Poverty is growing. The number of homeless and destitute persons continues to rise. The People’s Progressive Party Civic administration, instead of introducing measures to reduce poverty, seems bent on increasing the number of institutions to house the poor. These include building drop-in centres for street children, night shelters for the homeless and, most recently, the Venezuelan-funded ‘Centre for Rehabilitation and Integration’ for the destitute.
Poverty impacts significantly on the wellbeing of mothers and babies across the country. It is a well known fact that children born to mothers living in poverty – among whom are mothers who head single-parent households are prominent – face the greatest challenges to everyday survival. Poverty reduction ought to be an important measure to lift the living standards of women and children in the poorest communities, but this has not been an important feature of government policy.
The cost of living continues to soar. The PPPC administration, however, has rejected the demands of A Partnership for National Unity for across-the-board salary increases to public servants – some of whom can still be described as “the employed poor.” The administration has also refused to reduce the rate of the value-added tax and raise the threshold for personal income tax. The reduction in the tax rate to 30 per cent might benefit a few middle-income earners, but will have no impact on poor people’s pay packets.
The cost of caring babies and children consumes most poor mothers’ monthly wages. Little is left for medical and other emergencies and nothing at all for savings. The decrease in public sector employment where women account for over half of the total workforce; the increase in casual, marginal low-paid work – as cleaners, domestics, security guards and waitresses and the proliferation of street vending – has worsened women’s position in the labour market.
Women, moreover, live longer than men. They are most likely to spend a great part of their lives as pensioners today. The miserly increase in old-age pension at a stage of life when medical costs are highest, will ensure that they will be more likely than men to live in poverty in their mid-60s and beyond.
Women, mostly mothers, are also daughters and are liable to get stuck in an inter-generational rut between husbands and children on the one hand and elderly parents on the other. Women are more likely than men to feel obliged to give up work to look after aging or disabled parents. Guyana’s population is aging and, with more persons living beyond 70 years, the need for caregivers will grow, not shrink.
Many women cannot find jobs in Guyana’s peculiar economy, which the government claims is growing, but where employment opportunities are shrinking. Young mothers in increasing numbers have been travelling to the Eastern Caribbean in search of work. Their contribution of ‘remittances’ to support their families and as an element in the gross national income is substantial, but is also a symptom of social issues which could have an adverse, long-term impact on their children’s upbringing.

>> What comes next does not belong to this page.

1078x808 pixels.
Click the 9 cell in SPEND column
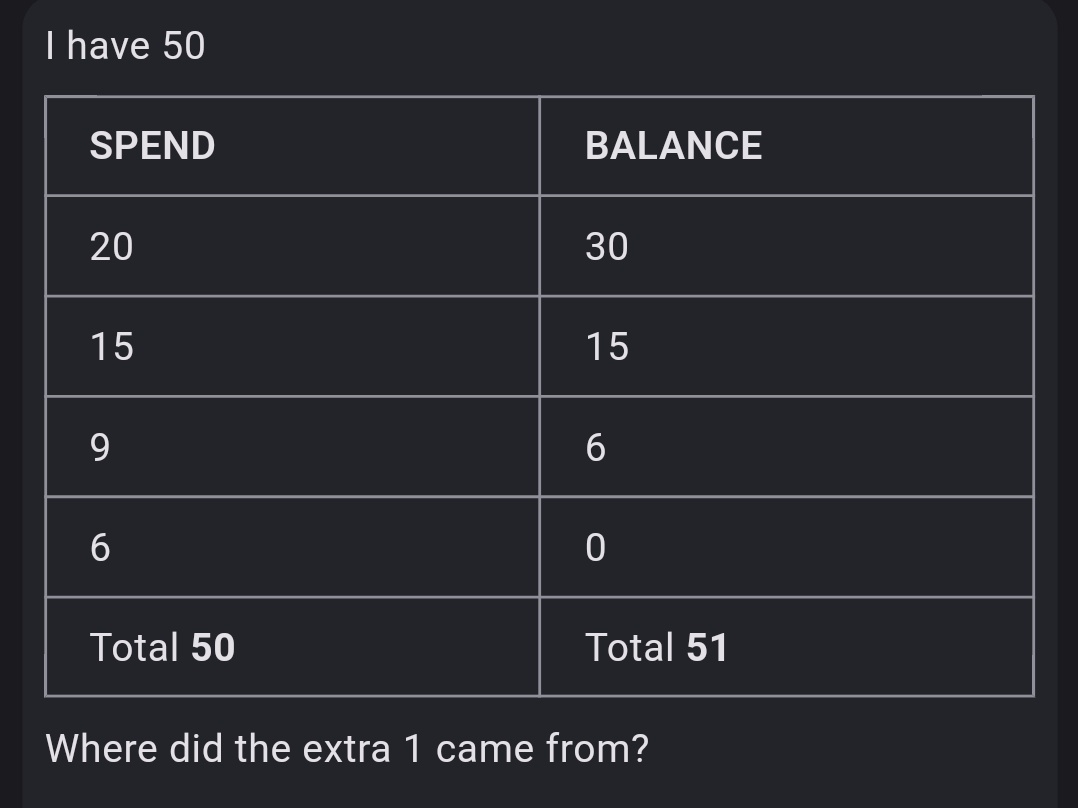(100, 447)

Young school leavers might have been given academic education, practical skills and a social orientation. The economy, however, does not provide employment opportunities for them. The problem of the relatively high rate of teenage pregnancies aggravates the ‘motherhood’ problem. Schoolgirls who become pregnant and bear children are likely to find it more difficult to get good jobs and to rear their offspring. The jobs crisis is real and is only getting wider and deeper. Working mothers, once they receive their wages, have to stretch and spread their earnings thinly just to afford food as expenses rise.

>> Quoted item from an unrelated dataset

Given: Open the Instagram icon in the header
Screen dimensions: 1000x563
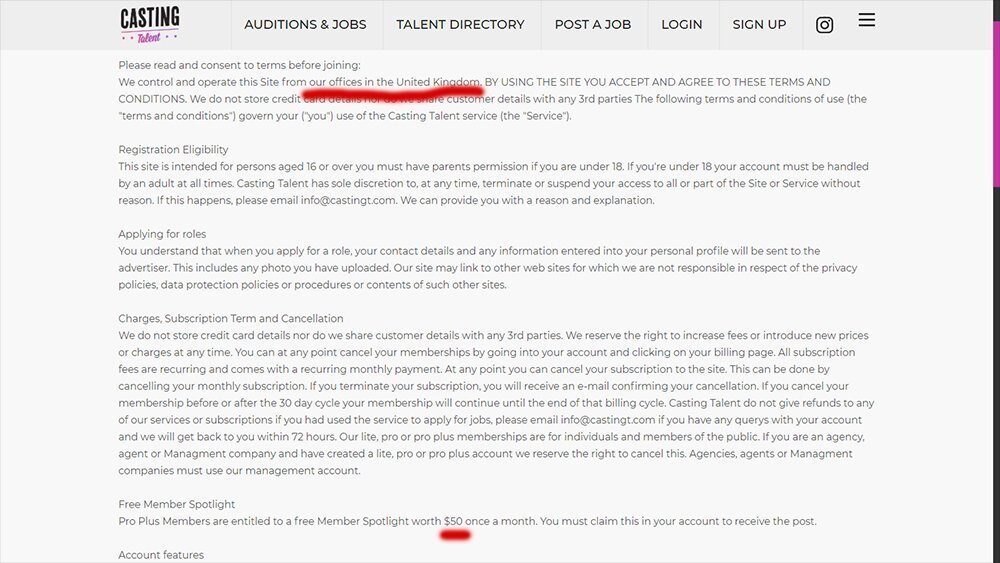Looking at the screenshot, I should click(824, 25).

A poor mother is obliged return to work soon after her baby is born in order to retain her job, but doing so risks impairing the child’s prospects in later life. Children of poor mothers or in single-parent households are more likely to do worse at school and to become involved in juvenile delinquency than youngsters whose mothers are comfortable enough to be able to stay at home to bring them up. They are more likely to drop out of primary and secondary school and will be at greater risk of unemployment as young adults after their partial or interrupted schooling.
It is no wonder that the Director of Prisons last year disclosed that young people comprise 75 per cent of the prison population. Guyana is cramming its prison with hundreds of young inmates. Magistrates compound the problem by incarcerating several young mothers convicted of minor marijuana-related offences. The cost of ignoring the issues of motherhood today will be an expensive social catastrophe in the not too distant future.
Guyana, perhaps, has become one of the worst countries in the Caribbean for poor mothers. Getting by is really a miracle!